PASSAGE TO READ
## BEGIN

Martin Scorsese is familiar with the rock music of his generation, and he's been no stranger to using it in his movies. As with many of his films, rock-and-roll can be frenetic, loud, and often wonderfully seductive. It's kind of surprising that it took so many years for Scorsese to team with the iconic Rolling Stones for a concert film. The Stones have been rocking for so many years with daring riffs and fast playing, pairing with Scorsese seems like a given.

"Rolling Stones: Shine A Light" is now available on Blu-ray disc.

Concert films are usually hard to watch. See concert. See band mates interviewed. See archival footage. See more concert footage. Unless you're a fan of the group in question, concert films are usually dull to watch. There have been exceptions. "Stop Making Sense" (1985) is pretty incredible. "U2: Rattle and Hum" (1988) was fairly slow going, but some of the concert footage was well done. Now with Scorsese behind the camera and taking in the Stones, we have a very good concert film. Not much is original. We've heard most of the Stones' songs hundreds, if not thousands, of times. The flying cameras and Scorsese's fast moviemaking style is familiar. What is likable about "Shine A Light" is the energy of the film. It's also nice to see the Stone's being themselves. Outrageously famous and rich, the Stones come across as normal "blokes."

The film offers some excellent performances from the Stones. Mick Jagger's voice has changed a bit over the years, but he still has the power to captivate the audience. Keith Richards still is amazing on guitar and just looks cool. Ronny Wood and Bill Wyman are at their best.

The film seems a little bit set-up with the footage of Scorsese worrying about how he's going to coordinate the film with the Stones. It does give you a sense that even the authority of Scorsese still has to work around the Stones, and perhaps not the other way around.

## END

DATA SHOWN
## BEGIN

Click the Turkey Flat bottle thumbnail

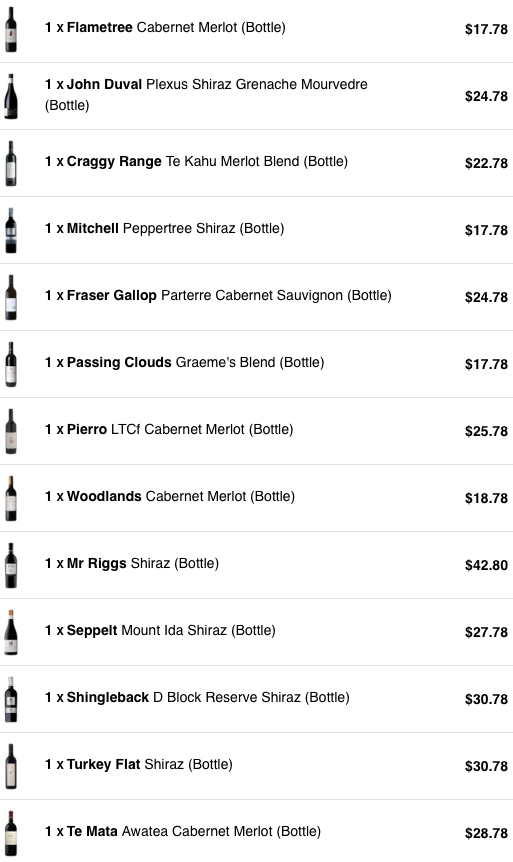[x=11, y=767]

## END

WORK TO COMPLETE
a) In the Shine A Light review, which 1985 concert film is called pretty incredible?
b) Carry the Shine A Light review on from its final sentence.
The listing has no connection to the Shine A Light review.

ANSWERS BY TASK
a) "Stop Making Sense."

b)
"Shine A Light" is pretty much aimed at Stones fans, but that shouldn't stop non-Stones fans from buying the Blu-ray disc for demo material. This is one you can turn up and probably not annoy your Baby Boomer parents. Well, except for mine who never got into the rock scene of the 1960s for some reason. If you love good old rock-and-roll, this disc is a real treat. I particularly enjoyed the two-channel PCM mix. I know -- it goes against home theater thinking that anything under 5.1 channels is blasphemy. But the PCM mix sounds incredible and natural. The audio is nicely staged between two speakers. The Dolby TrueHD and DTS-Master Audio mixes are very good if you really want to utilize your surround sound system, which I'm sure most people do.

The picture quality is top-notch. Robert Richardson, ASC looks like he used a few different film formats and film stocks to go from grainy black-and-white to crisp color. Some infrared video cameras to capture the director putting the film together.

The film was shown in IMAX (shot mainly in 35mm) and didn't do very good business. I didn't catch it theatrically, and I'm sure it was quite an experience. The film fits well at home on the small screen, that is if you have a small screen these days. Turn up the volume and get rockin' with the Stones.
 
Bill Kallay
 
Special thanks to Click Communications
 
Photos: © Paramount Vantage. All rights reserved.

Blu-ray Quick Glimpse


MOVIE
Marty and the Stones put on a show!  And it's pretty good.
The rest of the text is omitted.